Extrayez à l’identique, dans le texte ci-dessous consacré à l’affaire Georges Bensoussan, le passage qui commence par « L’affaire Georges Bensoussan » et se poursuit jusqu’à « referme sur lui-même. ».

* EXTRAIT DU DOCUMENT *
»»
Georges Bensoussan : retour sur un procès politique

L’affaire Georges Bensoussan constitue un révélateur troublant de l’état de la liberté intellectuelle en France. Dans deux longs entretiens accordés à la plateforme Agir Ensemble¹, l’historien revient en détail sur son procès, intenté à la suite de propos tenus en 2015, ainsi que sur les mécanismes d’exclusion silencieuse qui ont suivi. Ces échanges, enregistrés près d’une décennie plus tard, ne se contentent pas de retracer une affaire personnelle : ils dessinent un paysage plus vaste, celui d’une société où la parole critique devient suspecte, où le débat d’idées cède le pas au jugement moral, et où l’espace public se referme sur lui-même.

Tout commence en octobre 2015, lors d’une émission de France Culture animée par Alain Finkielkraut, dans laquelle Bensoussan évoque l’antisémitisme présent dans certaines familles arabes. Reprenant de mémoire une formule du sociologue Smaïn Laacher, il parle d’un antisémitisme “tété au lait de la mère” – image brutale mais déjà utilisée ailleurs, notamment par l’ancien Premier ministre israélien Yitzhak Shamir à propos des Polonais². La phrase déclenche un tollé. Une plainte est déposée, puis retirée par Laacher lui-même. Mais une mécanique judiciaire s’enclenche, relancée par le CCIF (Collectif contre l’islamophobie en France), organisation aujourd’hui dissoute par décret gouvernemental³, puis suivie tardivement par plusieurs organisations antiracistes. Malgré trois relaxes successives, en première instance, en appel et en cassation⁴, l’historien est désormais persona non grata dans les médias publics. Le bannissement a remplacé la condamnation.
««
* EXTRAITS DE DONNÉES *
»»
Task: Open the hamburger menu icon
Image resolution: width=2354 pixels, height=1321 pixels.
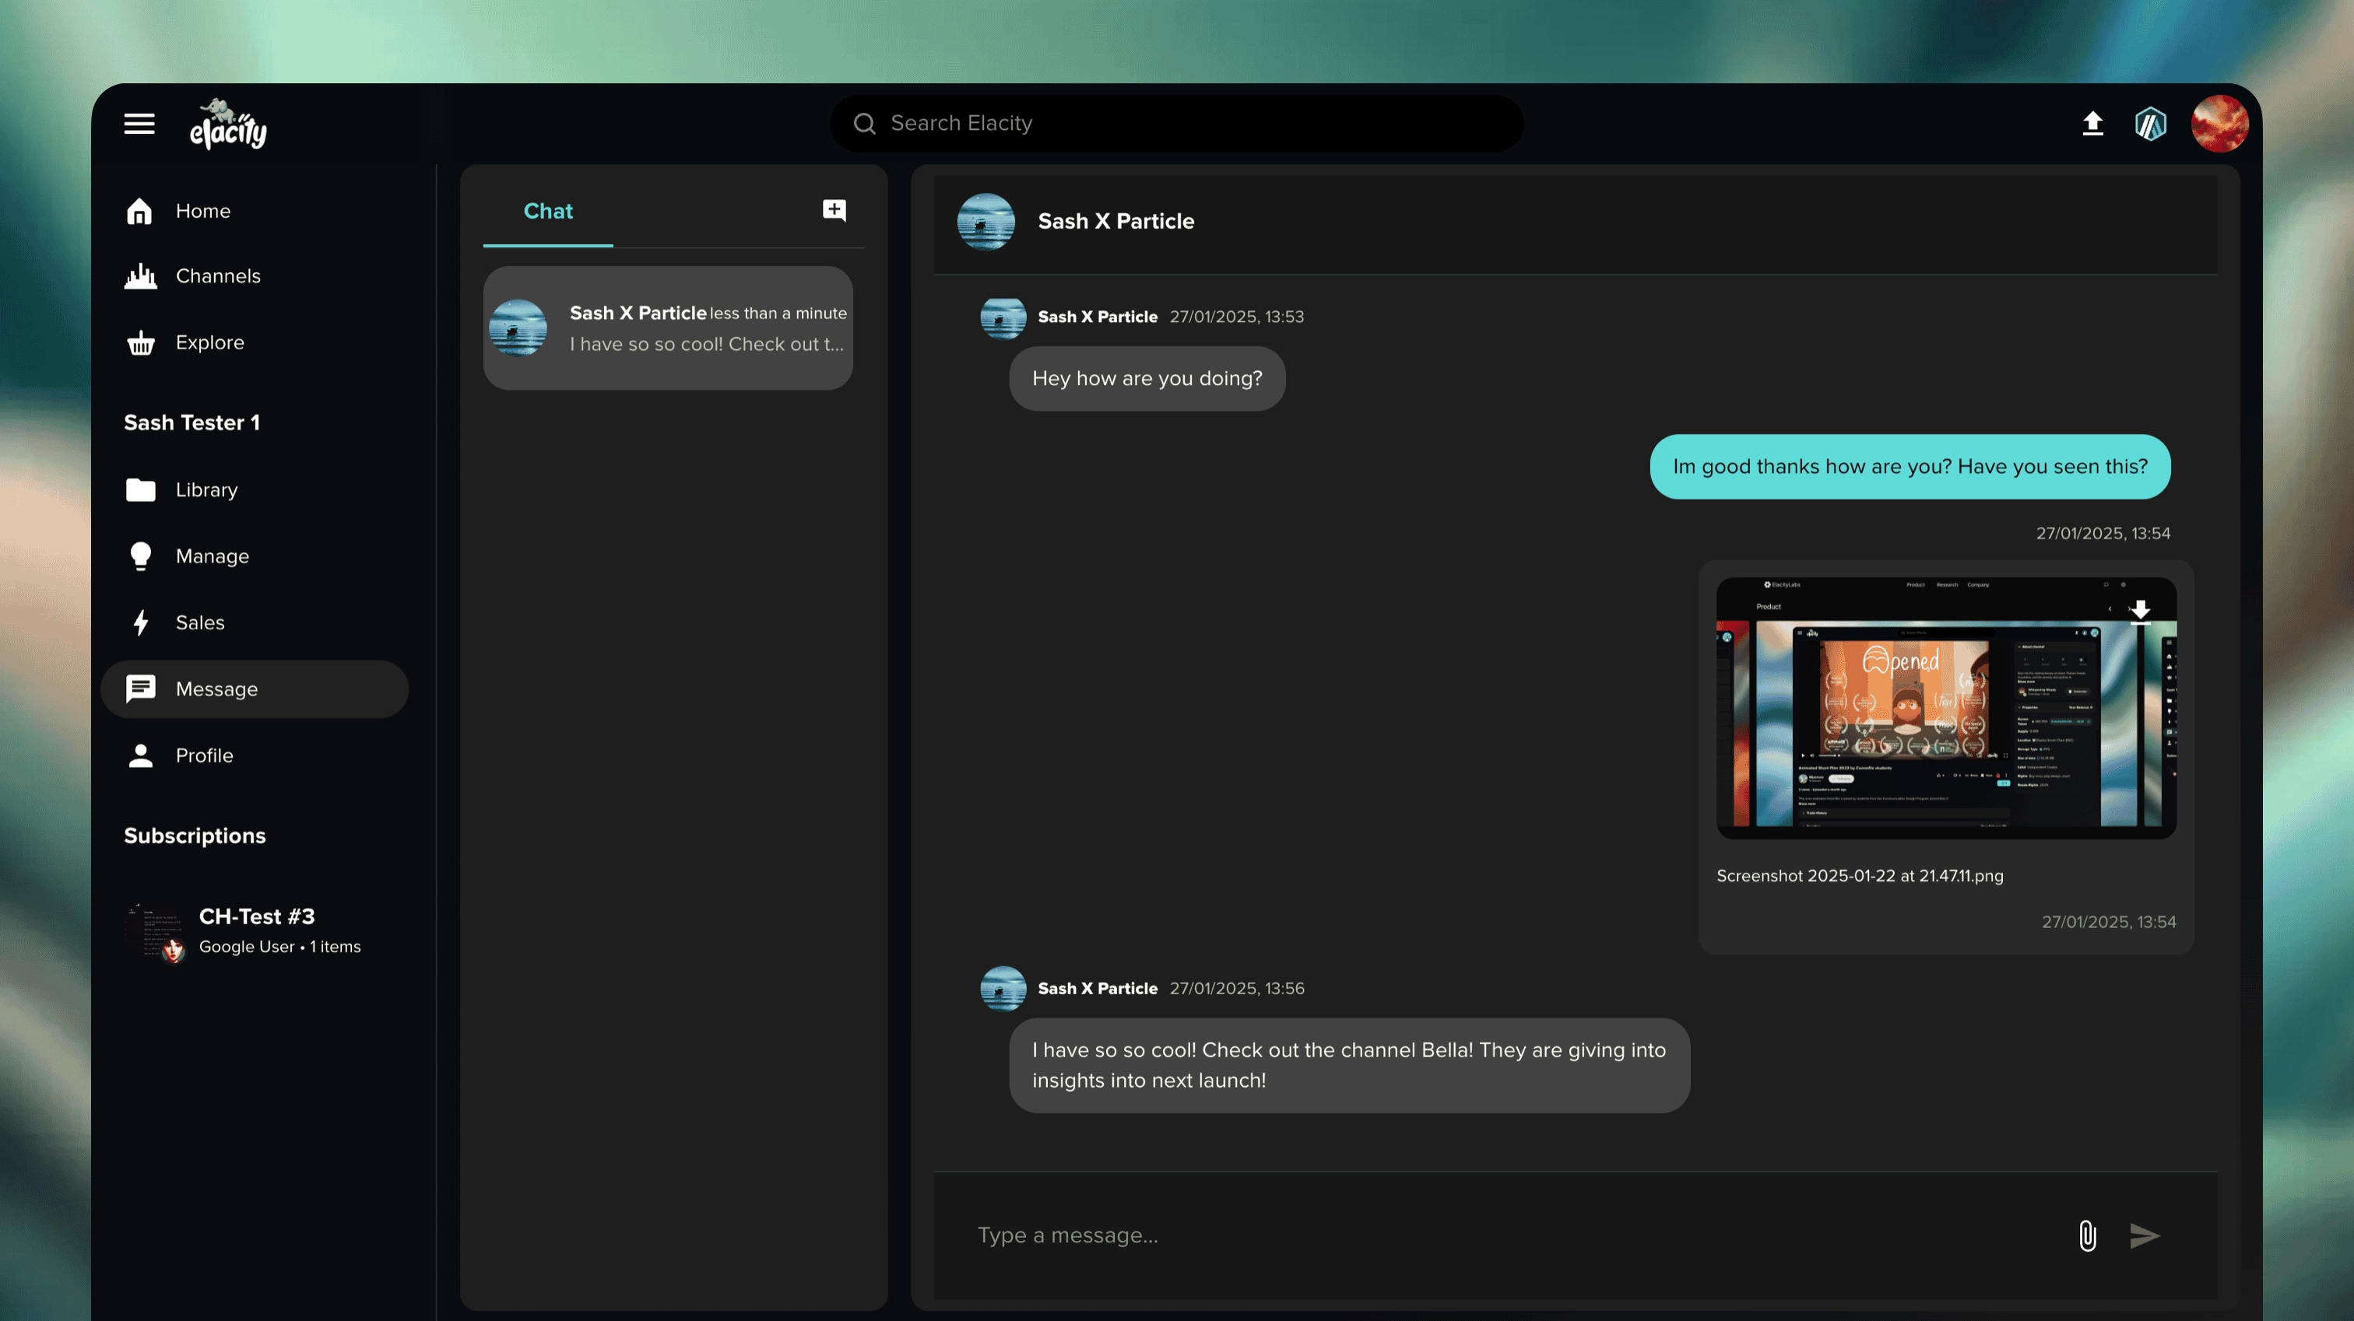Action: [139, 123]
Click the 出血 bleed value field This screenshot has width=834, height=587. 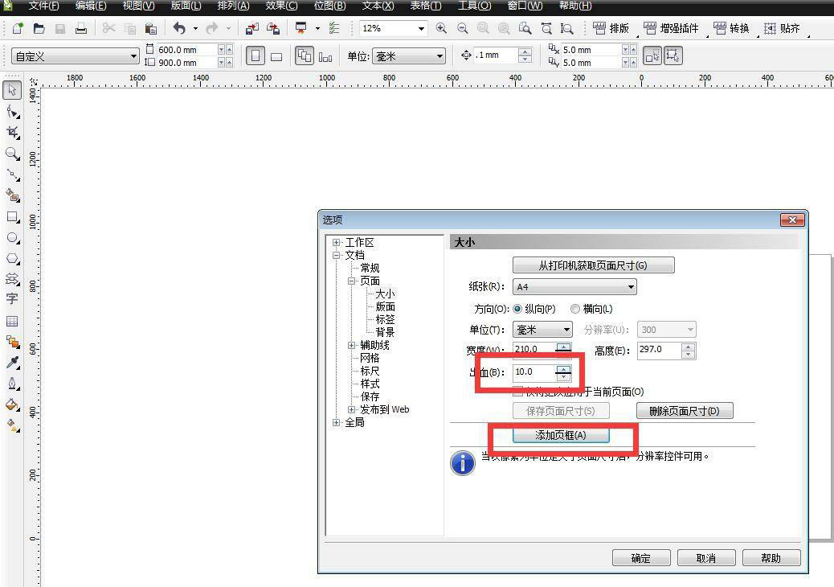534,372
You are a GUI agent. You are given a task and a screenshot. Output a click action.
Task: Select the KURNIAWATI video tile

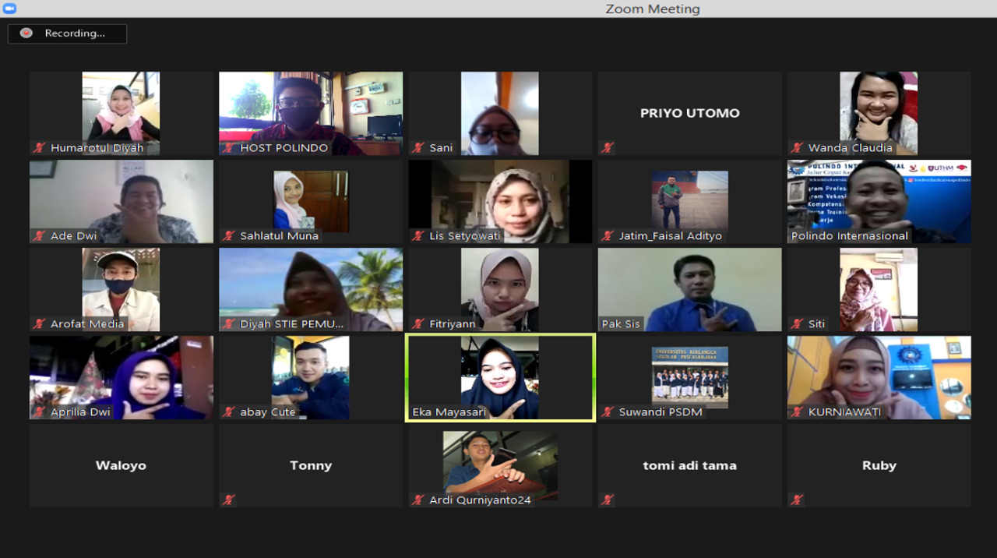coord(879,376)
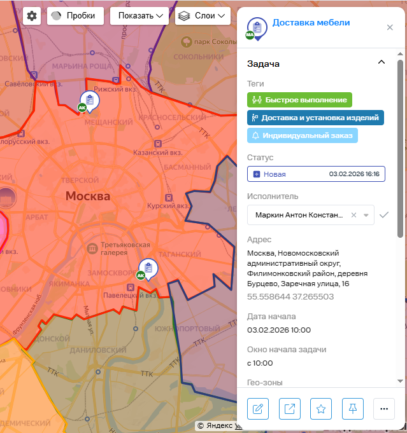This screenshot has width=407, height=433.
Task: Pin the task with pin icon
Action: pyautogui.click(x=352, y=409)
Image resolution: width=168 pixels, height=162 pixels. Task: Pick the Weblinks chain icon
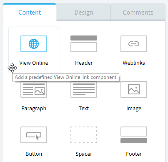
««
* RÉSULTAT OBTENU *
L’affaire Georges Bensoussan constitue un révélateur troublant de l’état de la liberté intellectuelle en France. Dans deux longs entretiens accordés à la plateforme Agir Ensemble¹, l’historien revient en détail sur son procès, intenté à la suite de propos tenus en 2015, ainsi que sur les mécanismes d’exclusion silencieuse qui ont suivi. Ces échanges, enregistrés près d’une décennie plus tard, ne se contentent pas de retracer une affaire personnelle : ils dessinent un paysage plus vaste, celui d’une société où la parole critique devient suspecte, où le débat d’idées cède le pas au jugement moral, et où l’espace public se referme sur lui-même.